*** Block opens ***

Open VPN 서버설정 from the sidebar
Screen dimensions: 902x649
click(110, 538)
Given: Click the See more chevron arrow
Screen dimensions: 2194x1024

*** Block closes ***
*** Block opens ***

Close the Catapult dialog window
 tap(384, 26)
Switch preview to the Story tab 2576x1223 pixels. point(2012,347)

*** Block closes ***

** TASK PROMPT **
Once you reach the line with "Open VPN 서버설정 from the sidebar" in the data above, copy it and every line after it exactly, up to and including the line with "Screen dimensions: 2194x1024".

** SOLVED EXERCISE **
Open VPN 서버설정 from the sidebar
Screen dimensions: 902x649
click(110, 538)
Given: Click the See more chevron arrow
Screen dimensions: 2194x1024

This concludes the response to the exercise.